- _Activity_
Once the line containing "Looking at the screenshot, I should click(x=170, y=84)." appears, output it and each remaining line of the records below exactly, with no pictures and nothing more.

- _Material supplied_
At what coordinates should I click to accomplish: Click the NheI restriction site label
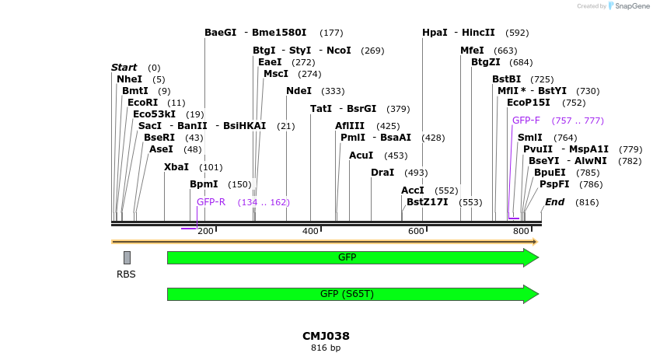pyautogui.click(x=129, y=79)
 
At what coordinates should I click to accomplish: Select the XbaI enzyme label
pyautogui.click(x=176, y=167)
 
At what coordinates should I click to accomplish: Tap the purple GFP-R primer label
pyautogui.click(x=211, y=202)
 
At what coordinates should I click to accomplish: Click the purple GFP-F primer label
pyautogui.click(x=526, y=121)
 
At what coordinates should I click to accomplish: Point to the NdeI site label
pyautogui.click(x=299, y=91)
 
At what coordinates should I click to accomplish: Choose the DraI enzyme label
pyautogui.click(x=382, y=173)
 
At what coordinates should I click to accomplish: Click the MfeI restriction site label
pyautogui.click(x=472, y=51)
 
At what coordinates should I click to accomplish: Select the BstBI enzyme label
pyautogui.click(x=506, y=79)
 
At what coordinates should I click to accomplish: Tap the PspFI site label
pyautogui.click(x=554, y=184)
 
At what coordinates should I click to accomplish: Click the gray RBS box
pyautogui.click(x=127, y=257)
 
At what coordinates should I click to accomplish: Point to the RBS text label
pyautogui.click(x=126, y=274)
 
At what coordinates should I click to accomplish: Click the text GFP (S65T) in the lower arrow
pyautogui.click(x=347, y=294)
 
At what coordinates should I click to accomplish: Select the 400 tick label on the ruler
pyautogui.click(x=310, y=232)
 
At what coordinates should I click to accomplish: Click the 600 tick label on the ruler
pyautogui.click(x=416, y=232)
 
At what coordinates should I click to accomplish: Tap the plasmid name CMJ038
pyautogui.click(x=326, y=336)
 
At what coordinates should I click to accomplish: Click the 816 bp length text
pyautogui.click(x=326, y=348)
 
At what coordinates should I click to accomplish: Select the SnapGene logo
pyautogui.click(x=627, y=6)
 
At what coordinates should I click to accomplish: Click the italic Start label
pyautogui.click(x=124, y=68)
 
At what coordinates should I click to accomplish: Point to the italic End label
pyautogui.click(x=554, y=202)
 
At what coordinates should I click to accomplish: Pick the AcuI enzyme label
pyautogui.click(x=361, y=156)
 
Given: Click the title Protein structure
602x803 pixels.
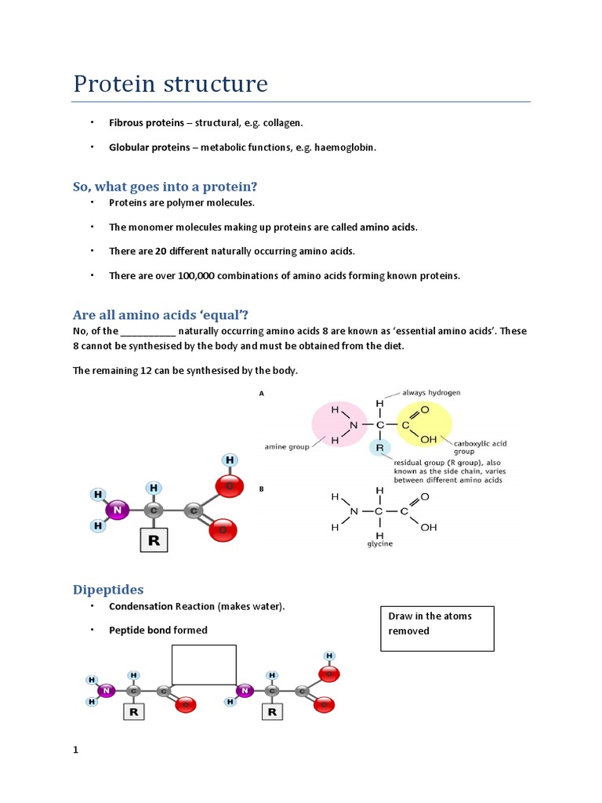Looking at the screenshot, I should click(x=170, y=84).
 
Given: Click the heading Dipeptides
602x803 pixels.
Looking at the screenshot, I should click(x=108, y=589).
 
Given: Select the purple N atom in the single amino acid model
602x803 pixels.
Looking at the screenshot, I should click(x=118, y=510).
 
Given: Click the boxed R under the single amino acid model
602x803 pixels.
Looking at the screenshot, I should click(x=154, y=540).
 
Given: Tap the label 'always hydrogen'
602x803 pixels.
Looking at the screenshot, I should click(x=430, y=392).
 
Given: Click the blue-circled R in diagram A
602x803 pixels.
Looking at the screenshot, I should click(x=379, y=448).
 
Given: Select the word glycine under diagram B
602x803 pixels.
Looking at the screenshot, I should click(x=379, y=543).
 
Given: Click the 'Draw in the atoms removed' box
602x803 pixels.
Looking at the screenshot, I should click(x=437, y=627).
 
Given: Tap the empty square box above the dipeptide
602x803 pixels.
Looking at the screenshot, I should click(x=204, y=664).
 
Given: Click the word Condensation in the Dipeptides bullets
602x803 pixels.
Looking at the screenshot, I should click(x=140, y=606).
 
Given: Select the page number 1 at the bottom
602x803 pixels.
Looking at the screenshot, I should click(x=76, y=750).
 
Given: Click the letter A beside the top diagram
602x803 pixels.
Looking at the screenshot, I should click(x=261, y=394).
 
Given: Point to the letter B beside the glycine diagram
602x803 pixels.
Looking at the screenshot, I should click(x=261, y=489).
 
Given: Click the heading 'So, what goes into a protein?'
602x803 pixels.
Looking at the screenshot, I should click(x=165, y=186).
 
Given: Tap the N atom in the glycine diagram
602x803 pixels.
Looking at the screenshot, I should click(x=354, y=511).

- _Answer to this exercise_
Looking at the screenshot, I should click(x=170, y=84).
 
Given: Click the heading Dipeptides
602x803 pixels.
Looking at the screenshot, I should click(x=108, y=589).
 
Given: Select the purple N atom in the single amino acid model
602x803 pixels.
Looking at the screenshot, I should click(x=118, y=510).
 
Given: Click the boxed R under the single amino acid model
602x803 pixels.
Looking at the screenshot, I should click(x=154, y=540).
 
Given: Tap the label 'always hydrogen'
602x803 pixels.
Looking at the screenshot, I should click(x=430, y=392).
 
Given: Click the blue-circled R in diagram A
602x803 pixels.
Looking at the screenshot, I should click(x=379, y=448).
 
Given: Select the word glycine under diagram B
602x803 pixels.
Looking at the screenshot, I should click(x=379, y=543).
 
Given: Click the 'Draw in the atoms removed' box
602x803 pixels.
Looking at the screenshot, I should click(x=437, y=627).
 
Given: Tap the empty square box above the dipeptide
602x803 pixels.
Looking at the screenshot, I should click(x=204, y=664).
 
Given: Click the word Condensation in the Dipeptides bullets
602x803 pixels.
Looking at the screenshot, I should click(x=140, y=606).
 
Given: Select the page number 1 at the bottom
602x803 pixels.
Looking at the screenshot, I should click(x=76, y=750).
 
Given: Click the letter A beside the top diagram
602x803 pixels.
Looking at the screenshot, I should click(x=261, y=394).
 
Given: Point to the letter B beside the glycine diagram
602x803 pixels.
Looking at the screenshot, I should click(x=261, y=489).
 
Given: Click the heading 'So, what goes into a protein?'
602x803 pixels.
Looking at the screenshot, I should click(x=165, y=186).
 
Given: Tap the N atom in the glycine diagram
602x803 pixels.
Looking at the screenshot, I should click(x=354, y=511).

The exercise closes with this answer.